All devices in the PIC16F7X family share common architecture, with the following differences:

• The PIC16F73 and PIC16F76 have one-half of the total on-chip memory of the PIC16LF77
• The 28-pin devices have 3 I/O ports, while the 40/44-pin devices have 5
• The 28-pin devices have 11 interrupts, while the 40/44-pin devices have 12
• The 28-pin devices have 5 A/D input channels, while the 40/44-pin devices have 8
• The Parallel Slave Port is implemented only on the 40/44-pin devices

Additional information may be found in the PICmicro™ Mid-Range Reference Manual (DS33023), which may be obtained from your local Microchip Sales Representative or downloaded from the Microchip website. The Reference Manual should be considered a complementary document to this data sheet, and is highly recommended reading for a better understanding of the device architecture and operation of the peripheral modules.

Attempting to open a secured PIC16LF77 requires navigating multiple protective layers. Standard programmers return only gibberish when reading locked flash. We employ advanced fault injection and side-channel analysis to hack through read-out protection without triggering memory self-erasure. First, we use precision timing glitches to temporarily suspend secured logic, allowing us to dump the firmware region-by-region. Then we extract the EEPROM archive, which conventional methods often miss. The recovered binary is verified against checksums to ensure integrity. Unlike brute-force attacks that risk destroying the microprocessor, our non-invasive reverse engineering preserves both program and calibration data. For clients needing full source code approximation, we further restore assembly-level listings through disassembly. This entire recover process respects legal ownership – we only open protected chips with documented proof of legitimate access rights.

Consider a hospital’s fleet of patient-controlled analgesia pumps built around the PIC16LF77. The original source code was lost when the contract manufacturer closed suddenly.
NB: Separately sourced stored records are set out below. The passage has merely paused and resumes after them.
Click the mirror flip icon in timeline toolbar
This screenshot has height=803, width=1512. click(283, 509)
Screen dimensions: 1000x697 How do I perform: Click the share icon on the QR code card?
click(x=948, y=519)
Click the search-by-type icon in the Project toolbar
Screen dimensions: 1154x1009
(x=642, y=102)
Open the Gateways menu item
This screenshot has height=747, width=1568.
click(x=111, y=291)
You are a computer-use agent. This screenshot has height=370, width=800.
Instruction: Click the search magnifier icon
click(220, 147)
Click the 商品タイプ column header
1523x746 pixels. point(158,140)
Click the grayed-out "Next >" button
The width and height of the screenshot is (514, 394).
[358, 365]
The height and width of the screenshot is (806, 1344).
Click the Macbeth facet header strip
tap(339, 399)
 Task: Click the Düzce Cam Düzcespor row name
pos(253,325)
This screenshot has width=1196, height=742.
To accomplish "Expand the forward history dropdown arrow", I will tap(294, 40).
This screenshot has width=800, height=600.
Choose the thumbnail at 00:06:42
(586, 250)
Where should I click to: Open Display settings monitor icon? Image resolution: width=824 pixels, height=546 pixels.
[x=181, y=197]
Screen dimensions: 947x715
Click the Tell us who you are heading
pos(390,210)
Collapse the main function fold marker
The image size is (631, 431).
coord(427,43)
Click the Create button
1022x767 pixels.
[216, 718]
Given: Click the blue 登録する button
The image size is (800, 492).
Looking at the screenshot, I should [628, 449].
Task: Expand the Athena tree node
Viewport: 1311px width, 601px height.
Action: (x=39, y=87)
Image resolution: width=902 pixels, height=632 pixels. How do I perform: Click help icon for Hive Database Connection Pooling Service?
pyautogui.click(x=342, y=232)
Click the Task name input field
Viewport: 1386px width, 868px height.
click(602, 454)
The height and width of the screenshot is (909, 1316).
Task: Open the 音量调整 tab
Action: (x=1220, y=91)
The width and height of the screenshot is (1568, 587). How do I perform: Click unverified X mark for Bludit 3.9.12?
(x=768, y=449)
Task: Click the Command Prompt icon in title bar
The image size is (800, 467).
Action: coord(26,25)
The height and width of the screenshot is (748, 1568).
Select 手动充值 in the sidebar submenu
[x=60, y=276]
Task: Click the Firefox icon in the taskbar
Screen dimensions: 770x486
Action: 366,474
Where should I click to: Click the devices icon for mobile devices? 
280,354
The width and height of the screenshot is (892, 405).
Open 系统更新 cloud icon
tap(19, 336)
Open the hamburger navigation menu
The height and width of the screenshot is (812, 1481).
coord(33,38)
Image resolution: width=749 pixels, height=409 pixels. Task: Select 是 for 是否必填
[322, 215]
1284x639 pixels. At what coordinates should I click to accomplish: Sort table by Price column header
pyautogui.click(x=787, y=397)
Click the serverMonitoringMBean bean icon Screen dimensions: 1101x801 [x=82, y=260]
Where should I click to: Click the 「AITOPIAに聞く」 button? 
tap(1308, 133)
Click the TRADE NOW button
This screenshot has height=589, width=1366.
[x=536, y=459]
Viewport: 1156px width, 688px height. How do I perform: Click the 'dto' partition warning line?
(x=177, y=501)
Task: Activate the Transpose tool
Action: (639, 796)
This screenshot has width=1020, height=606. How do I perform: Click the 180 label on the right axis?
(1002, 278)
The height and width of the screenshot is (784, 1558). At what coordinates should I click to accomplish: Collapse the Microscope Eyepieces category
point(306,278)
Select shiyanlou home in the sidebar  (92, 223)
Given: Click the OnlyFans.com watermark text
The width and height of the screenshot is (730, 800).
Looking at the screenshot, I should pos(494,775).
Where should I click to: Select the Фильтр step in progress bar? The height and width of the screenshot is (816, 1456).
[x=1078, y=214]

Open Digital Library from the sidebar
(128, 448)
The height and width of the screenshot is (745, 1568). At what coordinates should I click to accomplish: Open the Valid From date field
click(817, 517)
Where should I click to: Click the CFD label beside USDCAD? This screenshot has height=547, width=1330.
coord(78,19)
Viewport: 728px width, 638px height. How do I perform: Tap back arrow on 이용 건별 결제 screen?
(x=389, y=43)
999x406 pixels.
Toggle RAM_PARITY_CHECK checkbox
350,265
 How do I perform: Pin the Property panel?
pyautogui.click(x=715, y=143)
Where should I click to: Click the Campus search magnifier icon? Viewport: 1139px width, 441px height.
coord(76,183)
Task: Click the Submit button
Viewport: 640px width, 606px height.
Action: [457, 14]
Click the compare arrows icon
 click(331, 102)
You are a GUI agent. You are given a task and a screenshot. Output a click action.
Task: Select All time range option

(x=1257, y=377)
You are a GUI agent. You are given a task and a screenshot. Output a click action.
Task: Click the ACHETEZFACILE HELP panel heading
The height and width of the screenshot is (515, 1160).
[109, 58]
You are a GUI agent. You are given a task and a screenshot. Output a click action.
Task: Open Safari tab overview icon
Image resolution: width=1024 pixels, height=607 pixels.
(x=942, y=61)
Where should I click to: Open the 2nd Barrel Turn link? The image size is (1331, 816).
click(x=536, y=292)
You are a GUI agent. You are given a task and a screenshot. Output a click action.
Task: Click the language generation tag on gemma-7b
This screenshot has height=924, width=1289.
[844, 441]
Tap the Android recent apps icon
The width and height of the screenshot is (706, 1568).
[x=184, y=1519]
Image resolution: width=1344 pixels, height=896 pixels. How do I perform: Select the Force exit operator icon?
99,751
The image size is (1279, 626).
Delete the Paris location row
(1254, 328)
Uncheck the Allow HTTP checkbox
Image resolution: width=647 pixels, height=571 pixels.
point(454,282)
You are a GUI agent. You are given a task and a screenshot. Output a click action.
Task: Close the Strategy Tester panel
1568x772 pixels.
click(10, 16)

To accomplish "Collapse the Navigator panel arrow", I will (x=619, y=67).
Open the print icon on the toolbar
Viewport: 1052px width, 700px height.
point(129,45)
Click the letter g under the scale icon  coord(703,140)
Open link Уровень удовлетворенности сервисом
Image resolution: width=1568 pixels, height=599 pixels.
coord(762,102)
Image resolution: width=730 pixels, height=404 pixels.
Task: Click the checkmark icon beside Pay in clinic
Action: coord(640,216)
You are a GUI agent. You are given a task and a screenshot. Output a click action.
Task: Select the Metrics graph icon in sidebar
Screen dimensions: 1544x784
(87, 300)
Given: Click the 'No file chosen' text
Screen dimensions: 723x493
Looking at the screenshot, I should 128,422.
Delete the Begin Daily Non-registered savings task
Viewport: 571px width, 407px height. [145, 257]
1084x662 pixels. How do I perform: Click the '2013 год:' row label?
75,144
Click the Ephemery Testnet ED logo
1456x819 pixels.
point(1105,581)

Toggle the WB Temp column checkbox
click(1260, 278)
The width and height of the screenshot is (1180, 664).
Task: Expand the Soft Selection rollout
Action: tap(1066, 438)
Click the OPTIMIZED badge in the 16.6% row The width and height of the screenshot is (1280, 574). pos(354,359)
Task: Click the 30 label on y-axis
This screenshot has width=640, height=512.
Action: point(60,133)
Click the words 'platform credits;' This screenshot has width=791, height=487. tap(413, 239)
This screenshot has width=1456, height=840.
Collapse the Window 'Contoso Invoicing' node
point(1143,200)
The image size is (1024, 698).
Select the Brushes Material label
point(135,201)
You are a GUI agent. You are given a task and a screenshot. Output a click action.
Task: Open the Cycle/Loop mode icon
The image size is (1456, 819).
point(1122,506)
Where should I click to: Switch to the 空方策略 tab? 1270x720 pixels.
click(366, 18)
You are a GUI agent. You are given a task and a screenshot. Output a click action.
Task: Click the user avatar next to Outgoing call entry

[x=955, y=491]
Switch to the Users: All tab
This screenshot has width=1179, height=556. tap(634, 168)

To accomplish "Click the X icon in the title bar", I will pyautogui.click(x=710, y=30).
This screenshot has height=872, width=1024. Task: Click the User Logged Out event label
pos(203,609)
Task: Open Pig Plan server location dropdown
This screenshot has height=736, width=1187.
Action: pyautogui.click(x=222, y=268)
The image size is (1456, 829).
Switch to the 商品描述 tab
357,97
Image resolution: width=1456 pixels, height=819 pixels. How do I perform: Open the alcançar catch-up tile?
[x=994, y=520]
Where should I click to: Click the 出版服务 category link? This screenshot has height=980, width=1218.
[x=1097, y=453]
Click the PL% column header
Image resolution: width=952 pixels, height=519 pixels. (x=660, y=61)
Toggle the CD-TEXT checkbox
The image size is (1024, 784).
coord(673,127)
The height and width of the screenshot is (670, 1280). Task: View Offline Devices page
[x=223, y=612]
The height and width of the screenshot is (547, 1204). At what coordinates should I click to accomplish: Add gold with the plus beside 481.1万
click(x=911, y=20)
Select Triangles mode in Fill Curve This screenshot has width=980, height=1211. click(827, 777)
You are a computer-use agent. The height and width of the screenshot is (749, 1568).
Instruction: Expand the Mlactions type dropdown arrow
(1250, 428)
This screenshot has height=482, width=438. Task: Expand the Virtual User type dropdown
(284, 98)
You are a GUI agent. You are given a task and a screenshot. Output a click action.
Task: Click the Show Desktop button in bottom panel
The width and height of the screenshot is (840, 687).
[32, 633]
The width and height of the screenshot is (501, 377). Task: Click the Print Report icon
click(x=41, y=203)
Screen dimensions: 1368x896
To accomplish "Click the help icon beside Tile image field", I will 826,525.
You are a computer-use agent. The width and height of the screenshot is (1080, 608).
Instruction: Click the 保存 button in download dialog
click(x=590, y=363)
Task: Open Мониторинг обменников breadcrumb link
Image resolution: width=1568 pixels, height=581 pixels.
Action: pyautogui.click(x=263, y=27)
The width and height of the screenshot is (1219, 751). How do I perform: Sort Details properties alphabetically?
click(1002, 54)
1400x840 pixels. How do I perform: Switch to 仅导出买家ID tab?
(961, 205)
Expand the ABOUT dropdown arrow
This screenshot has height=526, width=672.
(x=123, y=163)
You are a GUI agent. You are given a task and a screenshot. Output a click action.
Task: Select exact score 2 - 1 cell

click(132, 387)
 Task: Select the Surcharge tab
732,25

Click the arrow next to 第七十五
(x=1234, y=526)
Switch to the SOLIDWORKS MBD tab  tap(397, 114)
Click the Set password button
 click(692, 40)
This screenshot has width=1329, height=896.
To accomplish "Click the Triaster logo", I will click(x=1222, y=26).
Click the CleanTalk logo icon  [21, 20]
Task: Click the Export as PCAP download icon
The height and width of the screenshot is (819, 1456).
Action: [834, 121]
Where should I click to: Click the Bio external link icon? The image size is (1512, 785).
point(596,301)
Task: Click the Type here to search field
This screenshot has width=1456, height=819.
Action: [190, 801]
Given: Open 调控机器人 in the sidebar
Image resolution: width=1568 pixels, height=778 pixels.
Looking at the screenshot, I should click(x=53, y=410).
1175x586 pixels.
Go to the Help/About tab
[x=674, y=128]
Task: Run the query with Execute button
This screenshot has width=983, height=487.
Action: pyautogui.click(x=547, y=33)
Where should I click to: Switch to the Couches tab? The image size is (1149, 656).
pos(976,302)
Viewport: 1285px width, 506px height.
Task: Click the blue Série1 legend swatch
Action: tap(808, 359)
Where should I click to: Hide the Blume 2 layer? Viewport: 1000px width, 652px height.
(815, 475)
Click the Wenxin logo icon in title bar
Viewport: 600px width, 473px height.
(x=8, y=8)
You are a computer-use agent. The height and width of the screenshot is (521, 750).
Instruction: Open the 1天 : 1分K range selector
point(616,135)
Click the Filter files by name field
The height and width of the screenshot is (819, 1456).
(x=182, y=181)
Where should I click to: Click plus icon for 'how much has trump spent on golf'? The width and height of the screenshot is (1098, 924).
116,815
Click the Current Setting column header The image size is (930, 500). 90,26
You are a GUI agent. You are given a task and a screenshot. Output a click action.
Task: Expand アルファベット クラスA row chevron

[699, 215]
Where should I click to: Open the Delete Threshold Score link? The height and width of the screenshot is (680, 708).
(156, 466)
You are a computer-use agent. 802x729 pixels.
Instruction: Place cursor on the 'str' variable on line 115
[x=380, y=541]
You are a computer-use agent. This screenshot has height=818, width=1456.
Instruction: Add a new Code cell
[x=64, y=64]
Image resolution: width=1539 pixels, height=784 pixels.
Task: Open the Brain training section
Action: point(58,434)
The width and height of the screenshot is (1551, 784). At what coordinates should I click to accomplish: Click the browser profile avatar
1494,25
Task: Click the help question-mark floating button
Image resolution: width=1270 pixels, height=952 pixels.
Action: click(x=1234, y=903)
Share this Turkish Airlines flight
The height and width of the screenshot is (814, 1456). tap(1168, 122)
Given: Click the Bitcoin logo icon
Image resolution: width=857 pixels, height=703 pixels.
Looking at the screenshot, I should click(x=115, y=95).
Without extracting the firmware from a working unit, hundreds of devices become unusable when flash degrades. Our service provides the archive needed to dump and clone fresh chips, extending equipment lifespan by years. Similarly, an automotive sensor supplier discovered that their locked microcontroller contained irreplaceable calibration tables stored in EEPROM – recreating them would cost $200,000 in dyno testing. By allowing us to recover the heximal file, they avoided bankruptcy. The meaning of this work is simple: restore access to your own intellectual property when backups fail.

End clients receive a complete dump of all flash and EEPROM memory sections in Intel HEX format, plus detailed documentation of configuration bits. This enables three immediate benefits: (1) recover production lines by programming clone chips, (2) restore legacy systems without redesign, and (3) open opportunities for security auditing or feature upgrades. Unlike generic reverse engineering services that deliver only partial binaries, we guarantee 100% data fidelity – including hidden calibration values that make your product unique. Turn a locked silicon puzzle into a usable firmware archive that keeps your business running.